__TASK TO COMPLETE__
Nothing but an exact repetition of the entries should appear in the answer.

__RECORDED INFORMATION__
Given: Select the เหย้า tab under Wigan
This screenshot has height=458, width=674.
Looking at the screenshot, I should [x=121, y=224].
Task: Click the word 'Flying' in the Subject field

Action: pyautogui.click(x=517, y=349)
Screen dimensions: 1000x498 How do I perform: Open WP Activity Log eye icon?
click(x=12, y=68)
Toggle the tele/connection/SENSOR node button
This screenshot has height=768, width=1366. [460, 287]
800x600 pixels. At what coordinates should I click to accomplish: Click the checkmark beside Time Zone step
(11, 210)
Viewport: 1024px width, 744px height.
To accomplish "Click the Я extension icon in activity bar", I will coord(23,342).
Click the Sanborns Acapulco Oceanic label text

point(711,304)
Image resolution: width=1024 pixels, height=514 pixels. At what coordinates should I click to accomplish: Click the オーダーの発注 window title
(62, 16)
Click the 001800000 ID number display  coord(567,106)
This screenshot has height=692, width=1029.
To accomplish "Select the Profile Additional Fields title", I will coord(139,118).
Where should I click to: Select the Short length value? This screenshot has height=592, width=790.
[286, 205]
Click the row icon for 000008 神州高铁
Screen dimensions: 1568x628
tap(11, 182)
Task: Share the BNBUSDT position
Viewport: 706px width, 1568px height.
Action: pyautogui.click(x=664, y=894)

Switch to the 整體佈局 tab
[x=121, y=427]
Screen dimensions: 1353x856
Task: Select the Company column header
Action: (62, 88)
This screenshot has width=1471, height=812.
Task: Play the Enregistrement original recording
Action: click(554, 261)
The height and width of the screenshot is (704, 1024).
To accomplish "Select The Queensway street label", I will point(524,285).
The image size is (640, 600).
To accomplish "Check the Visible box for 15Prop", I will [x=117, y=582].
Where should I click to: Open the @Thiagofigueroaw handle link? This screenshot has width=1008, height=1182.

__EXERCISE RESULT__
Given: Select the เหย้า tab under Wigan
This screenshot has height=458, width=674.
Looking at the screenshot, I should [x=121, y=224].
Task: Click the word 'Flying' in the Subject field

Action: pyautogui.click(x=517, y=349)
Screen dimensions: 1000x498 How do I perform: Open WP Activity Log eye icon?
click(x=12, y=68)
Toggle the tele/connection/SENSOR node button
This screenshot has height=768, width=1366. [460, 287]
800x600 pixels. At what coordinates should I click to accomplish: Click the checkmark beside Time Zone step
(11, 210)
Viewport: 1024px width, 744px height.
To accomplish "Click the Я extension icon in activity bar", I will coord(23,342).
Click the Sanborns Acapulco Oceanic label text

point(711,304)
Image resolution: width=1024 pixels, height=514 pixels. At what coordinates should I click to accomplish: Click the オーダーの発注 window title
(62, 16)
Click the 001800000 ID number display  coord(567,106)
This screenshot has height=692, width=1029.
To accomplish "Select the Profile Additional Fields title", I will coord(139,118).
Where should I click to: Select the Short length value? This screenshot has height=592, width=790.
[286, 205]
Click the row icon for 000008 神州高铁
Screen dimensions: 1568x628
tap(11, 182)
Task: Share the BNBUSDT position
Viewport: 706px width, 1568px height.
Action: pyautogui.click(x=664, y=894)

Switch to the 整體佈局 tab
[x=121, y=427]
Screen dimensions: 1353x856
Task: Select the Company column header
Action: (62, 88)
This screenshot has width=1471, height=812.
Task: Play the Enregistrement original recording
Action: click(554, 261)
The height and width of the screenshot is (704, 1024).
To accomplish "Select The Queensway street label", I will point(524,285).
The image size is (640, 600).
To accomplish "Check the Visible box for 15Prop", I will [x=117, y=582].
Where should I click to: Open the @Thiagofigueroaw handle link? This screenshot has width=1008, height=1182.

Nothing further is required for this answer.